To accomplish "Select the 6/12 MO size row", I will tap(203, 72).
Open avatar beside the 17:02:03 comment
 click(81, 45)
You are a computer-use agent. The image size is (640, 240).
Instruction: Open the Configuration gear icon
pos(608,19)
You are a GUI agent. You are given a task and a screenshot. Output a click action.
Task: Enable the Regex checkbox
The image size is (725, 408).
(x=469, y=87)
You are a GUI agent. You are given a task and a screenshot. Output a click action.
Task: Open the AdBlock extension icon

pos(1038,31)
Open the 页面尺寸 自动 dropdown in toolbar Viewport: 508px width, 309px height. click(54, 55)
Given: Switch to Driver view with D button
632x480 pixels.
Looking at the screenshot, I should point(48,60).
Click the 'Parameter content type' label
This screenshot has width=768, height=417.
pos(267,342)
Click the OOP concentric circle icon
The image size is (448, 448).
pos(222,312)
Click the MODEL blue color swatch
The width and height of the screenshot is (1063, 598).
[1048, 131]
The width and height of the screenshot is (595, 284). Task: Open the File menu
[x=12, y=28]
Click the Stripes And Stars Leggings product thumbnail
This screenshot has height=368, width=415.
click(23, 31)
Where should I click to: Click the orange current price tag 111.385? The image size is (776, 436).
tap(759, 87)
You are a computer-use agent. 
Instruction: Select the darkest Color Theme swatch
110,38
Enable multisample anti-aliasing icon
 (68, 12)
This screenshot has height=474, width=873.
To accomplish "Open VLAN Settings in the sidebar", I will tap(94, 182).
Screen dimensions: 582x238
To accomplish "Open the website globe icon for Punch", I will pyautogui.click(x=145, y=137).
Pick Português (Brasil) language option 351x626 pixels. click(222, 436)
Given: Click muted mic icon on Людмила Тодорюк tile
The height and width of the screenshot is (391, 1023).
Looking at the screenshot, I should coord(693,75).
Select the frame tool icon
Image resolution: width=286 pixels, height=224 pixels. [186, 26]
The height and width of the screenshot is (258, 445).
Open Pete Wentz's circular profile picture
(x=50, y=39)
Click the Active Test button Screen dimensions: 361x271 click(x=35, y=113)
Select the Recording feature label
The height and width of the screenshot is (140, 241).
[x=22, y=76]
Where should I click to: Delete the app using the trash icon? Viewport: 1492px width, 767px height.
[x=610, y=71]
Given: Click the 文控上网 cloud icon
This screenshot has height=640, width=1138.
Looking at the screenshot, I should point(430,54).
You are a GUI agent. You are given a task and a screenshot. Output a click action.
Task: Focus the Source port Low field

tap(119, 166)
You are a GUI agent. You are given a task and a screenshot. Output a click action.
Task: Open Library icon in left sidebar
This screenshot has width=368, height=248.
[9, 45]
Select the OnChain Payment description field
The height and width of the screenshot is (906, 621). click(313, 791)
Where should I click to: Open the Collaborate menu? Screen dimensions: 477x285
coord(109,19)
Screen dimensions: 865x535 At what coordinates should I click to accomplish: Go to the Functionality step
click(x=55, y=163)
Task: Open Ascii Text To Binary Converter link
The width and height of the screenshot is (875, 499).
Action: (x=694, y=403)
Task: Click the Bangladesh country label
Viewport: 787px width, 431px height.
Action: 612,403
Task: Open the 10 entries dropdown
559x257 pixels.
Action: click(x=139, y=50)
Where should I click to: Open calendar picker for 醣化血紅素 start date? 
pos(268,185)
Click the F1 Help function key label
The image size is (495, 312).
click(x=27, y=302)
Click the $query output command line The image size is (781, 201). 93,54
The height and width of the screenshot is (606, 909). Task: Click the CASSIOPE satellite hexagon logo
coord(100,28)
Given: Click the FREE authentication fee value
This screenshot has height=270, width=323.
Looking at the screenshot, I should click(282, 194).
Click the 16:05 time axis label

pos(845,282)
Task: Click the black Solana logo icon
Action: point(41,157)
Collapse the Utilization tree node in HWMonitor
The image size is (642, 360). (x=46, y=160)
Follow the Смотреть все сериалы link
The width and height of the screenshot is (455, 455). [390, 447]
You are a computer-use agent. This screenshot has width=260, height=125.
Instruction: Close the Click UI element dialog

------------------------

◆ **What is required**: Rewrite every line of the records above as a JSON list of strings, one string per line, leaving out blank lines.

◆ **Final result**:
[
  "To accomplish \"Select the 6/12 MO size row\", I will tap(203, 72).",
  "Open avatar beside the 17:02:03 comment",
  " click(81, 45)",
  "You are a computer-use agent. The image size is (640, 240).",
  "Instruction: Open the Configuration gear icon",
  "pos(608,19)",
  "You are a GUI agent. You are given a task and a screenshot. Output a click action.",
  "Task: Enable the Regex checkbox",
  "The image size is (725, 408).",
  "(x=469, y=87)",
  "You are a GUI agent. You are given a task and a screenshot. Output a click action.",
  "Task: Open the AdBlock extension icon",
  "pos(1038,31)",
  "Open the 页面尺寸 自动 dropdown in toolbar Viewport: 508px width, 309px height. click(54, 55)",
  "Given: Switch to Driver view with D button",
  "632x480 pixels.",
  "Looking at the screenshot, I should point(48,60).",
  "Click the 'Parameter content type' label",
  "This screenshot has width=768, height=417.",
  "pos(267,342)",
  "Click the OOP concentric circle icon",
  "The image size is (448, 448).",
  "pos(222,312)",
  "Click the MODEL blue color swatch",
  "The width and height of the screenshot is (1063, 598).",
  "[1048, 131]",
  "The width and height of the screenshot is (595, 284). Task: Open the File menu",
  "[x=12, y=28]",
  "Click the Stripes And Stars Leggings product thumbnail",
  "This screenshot has height=368, width=415.",
  "click(23, 31)",
  "Where should I click to: Click the orange current price tag 111.385? The image size is (776, 436).",
  "tap(759, 87)",
  "You are a computer-use agent. ",
  "Instruction: Select the darkest Color Theme swatch",
  "110,38",
  "Enable multisample anti-aliasing icon",
  " (68, 12)",
  "This screenshot has height=474, width=873.",
  "To accomplish \"Open VLAN Settings in the sidebar\", I will tap(94, 182).",
  "Screen dimensions: 582x238",
  "To accomplish \"Open the website globe icon for Punch\", I will pyautogui.click(x=145, y=137).",
  "Pick Português (Brasil) language option 351x626 pixels. click(222, 436)",
  "Given: Click muted mic icon on Людмила Тодорюк tile",
  "The height and width of the screenshot is (391, 1023).",
  "Looking at the screenshot, I should coord(693,75).",
  "Select the frame tool icon",
  "Image resolution: width=286 pixels, height=224 pixels. [186, 26]",
  "The height and width of the screenshot is (258, 445).",
  "Open Pete Wentz's circular profile picture",
  "(x=50, y=39)",
  "Click the Active Test button Screen dimensions: 361x271 click(x=35, y=113)",
  "Select the Recording feature label",
  "The height and width of the screenshot is (140, 241).",
  "[x=22, y=76]",
  "Where should I click to: Delete the app using the trash icon? Viewport: 1492px width, 767px height.",
  "[x=610, y=71]",
  "Given: Click the 文控上网 cloud icon",
  "This screenshot has height=640, width=1138.",
  "Looking at the screenshot, I should point(430,54).",
  "You are a GUI agent. You are given a task and a screenshot. Output a click action.",
  "Task: Focus the Source port Low field",
  "tap(119, 166)",
  "You are a GUI agent. You are given a task and a screenshot. Output a click action.",
  "Task: Open Library icon in left sidebar",
  "This screenshot has width=368, height=248.",
  "[9, 45]",
  "Select the OnChain Payment description field",
  "The height and width of the screenshot is (906, 621). click(313, 791)",
  "Where should I click to: Open the Collaborate menu? Screen dimensions: 477x285",
  "coord(109,19)",
  "Screen dimensions: 865x535 At what coordinates should I click to accomplish: Go to the Functionality step",
  "click(x=55, y=163)",
  "Task: Open Ascii Text To Binary Converter link",
  "The width and height of the screenshot is (875, 499).",
  "Action: (x=694, y=403)",
  "Task: Click the Bangladesh country label",
  "Viewport: 787px width, 431px height.",
  "Action: 612,403",
  "Task: Open the 10 entries dropdown",
  "559x257 pixels.",
  "Action: click(x=139, y=50)",
  "Where should I click to: Open calendar picker for 醣化血紅素 start date? ",
  "pos(268,185)",
  "Click the F1 Help function key label",
  "The image size is (495, 312).",
  "click(x=27, y=302)",
  "Click the $query output command line The image size is (781, 201). 93,54",
  "The height and width of the screenshot is (606, 909). Task: Click the CASSIOPE satellite hexagon logo",
  "coord(100,28)",
  "Given: Click the FREE authentication fee value",
  "This screenshot has height=270, width=323.",
  "Looking at the screenshot, I should click(282, 194).",
  "Click the 16:05 time axis label",
  "pos(845,282)",
  "Task: Click the black Solana logo icon",
  "Action: point(41,157)",
  "Collapse the Utilization tree node in HWMonitor",
  "The image size is (642, 360). (x=46, y=160)",
  "Follow the Смотреть все сериалы link",
  "The width and height of the screenshot is (455, 455). [390, 447]",
  "You are a computer-use agent. This screenshot has width=260, height=125.",
  "Instruction: Close the Click UI element dialog"
]